Elementary School Principal/Grinch Ousted

In a rare moment of sanity, a school district in Omaha, Nebraska, placed a principal on administrative leave after she perhaps took the “separation of church and state” idea a little too seriously.

It was discovered that one Jennifer Sinclair, principal of Manchester Elementary School, issued an internal memo banning everything even remotely related to the Christmas holiday, including, of all things, candy canes, supposedly because they are in the shape of J’s (“for Jesus”), and the colors are representative of His blood and resurrection. Teachers were also banned from singing Christmas carols, putting up trees, or referring to reindeer, among other things.

Said memo, referenced below, mentions mandates from Elkhorn School District, and reminds teachers that they need to be sensitive to all religions and cultures.

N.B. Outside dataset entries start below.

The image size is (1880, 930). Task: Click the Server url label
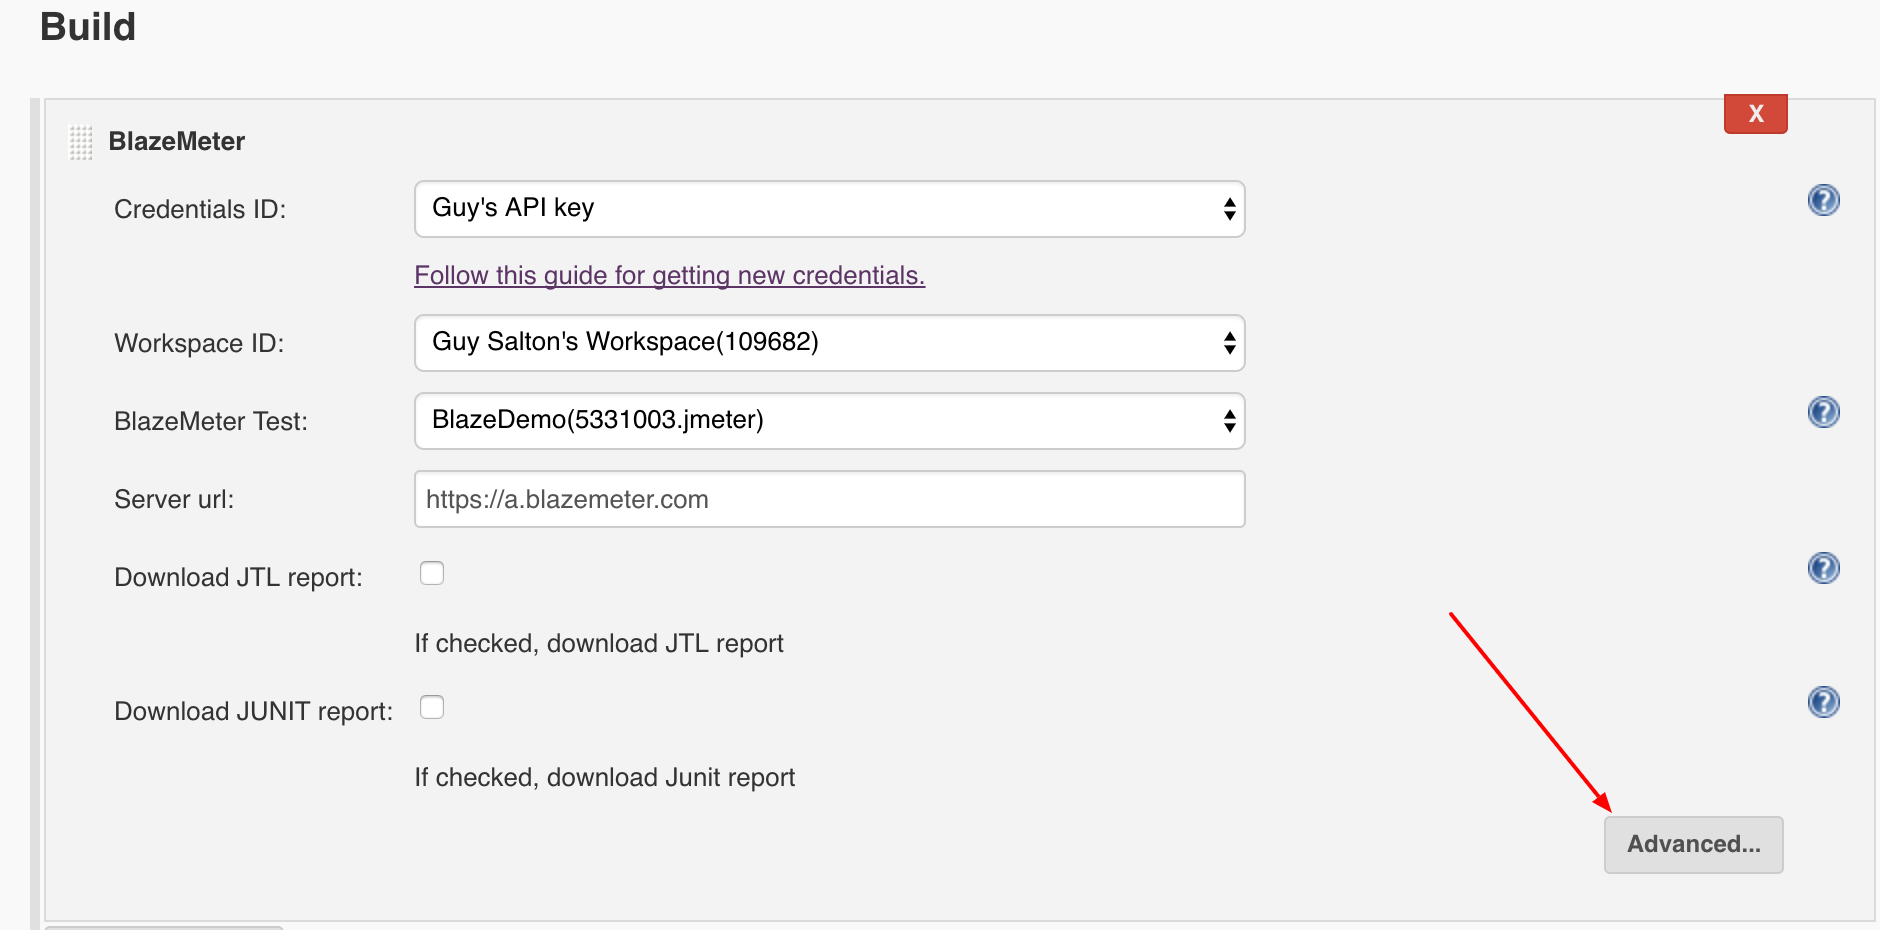tap(174, 499)
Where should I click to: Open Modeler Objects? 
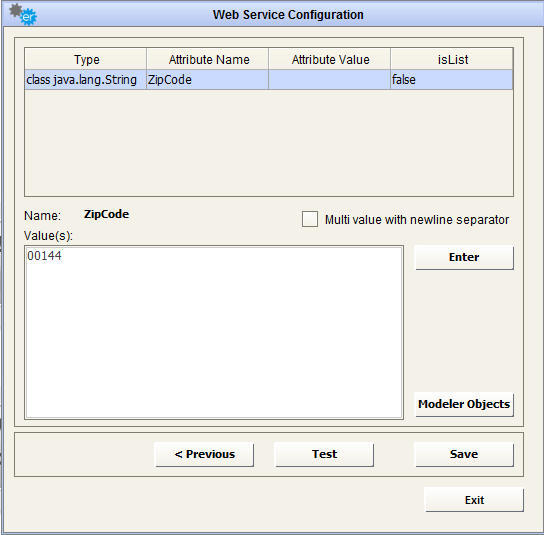(464, 404)
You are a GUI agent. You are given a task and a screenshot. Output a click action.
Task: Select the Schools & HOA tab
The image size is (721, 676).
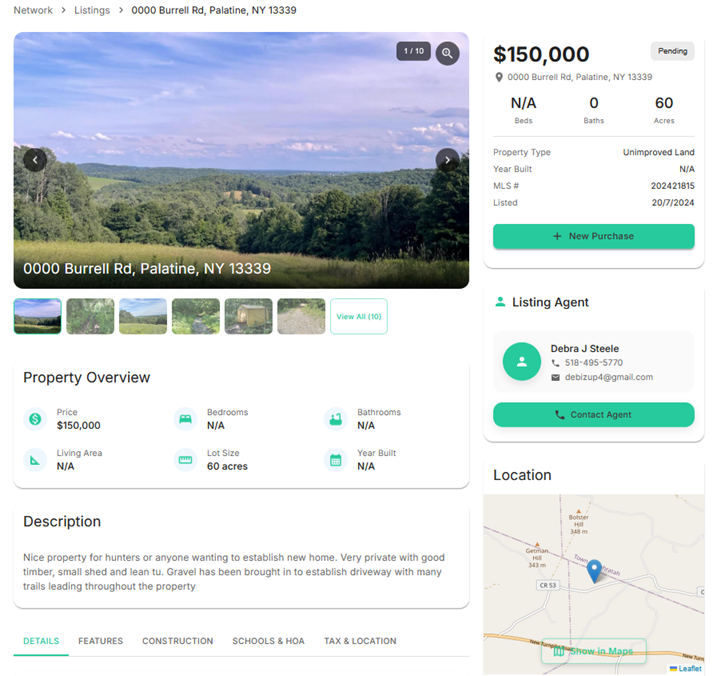(x=268, y=641)
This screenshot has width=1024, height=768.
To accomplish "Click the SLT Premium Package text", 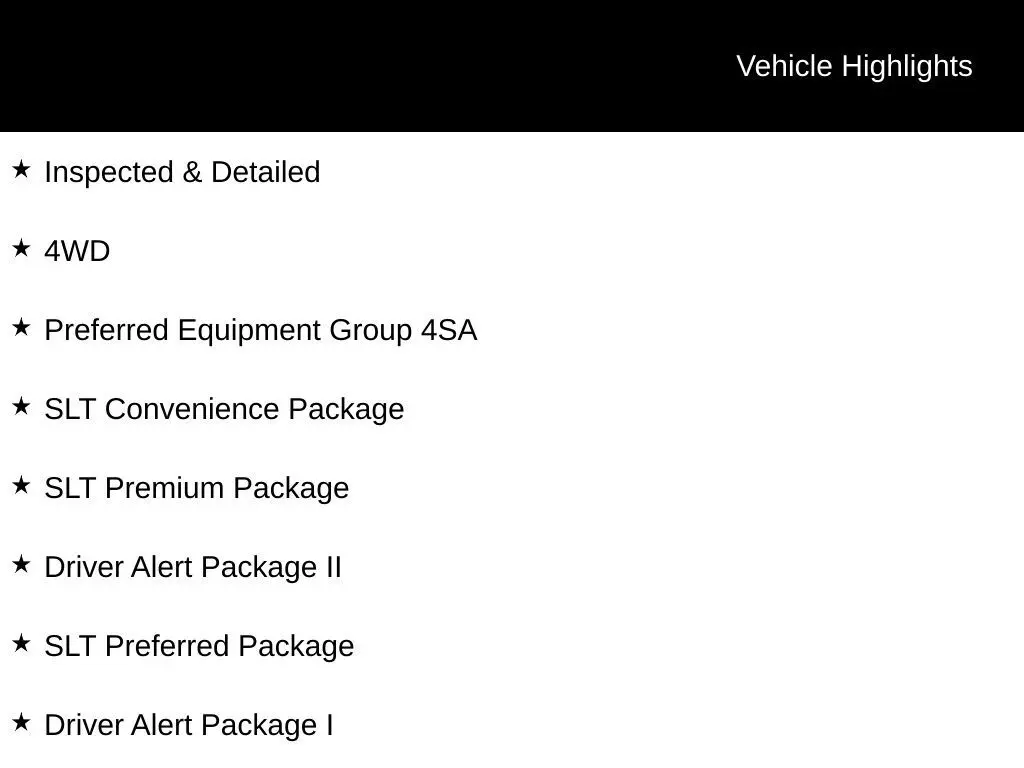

While the principal herself was removed from her post, it sounds like she was just following through with what she believed the district insisted upon. Whether or not she took it too far and is the only one to blame are points of contention.

Acceptable practices:
Gifts to students
Students making gift for a loved one
Snowmen, snow women, snow people, snowflakes
Gingerbread people
Holidays Around the World – purposeful presentation of information to teach about different cultures
Sledding
Hot chocolate
Polar Bears
Penguins
Scarves, boots, earmuffs, and hats
Yetis
Olaf – Frozen

Not acceptable:
Santas or Christmas items (clipart) on worksheets
Christmas trees in classrooms
Elf on the Shelf – that’s Christmas-related
Singing Christmas Carols
Playing Christmas music
Sending a Scholastic book that is a Christmas book – that’s Christmas-related
Making a Christmas ornament as a gift – This assumes that the family has a Christmas tree which assumes they celebrate Christmas. I challenge the thought of, “Well they can just hang it somewhere else.”
Candy Cane – that’s Christmas related. Historically, the shape is a “J” for Jesus. The red is for the blood of Christ, and the white is a symbol of his resurrection. This would also include different colored candy canes.
Red/Green items – traditional Christmas colors
Reindeer
Christmas videos/movies and/or characters from Christmas movies

When in doubt, ask yourself:
What is the clear instructional purpose of this?
Does this item or activity promote a certain belief or religious (sic)?

Ironically enough, in the same memo a fourth grade trip to see the Nutcracker is mentioned. I wonder if anyone told the principal that this is a Christmas-themed show?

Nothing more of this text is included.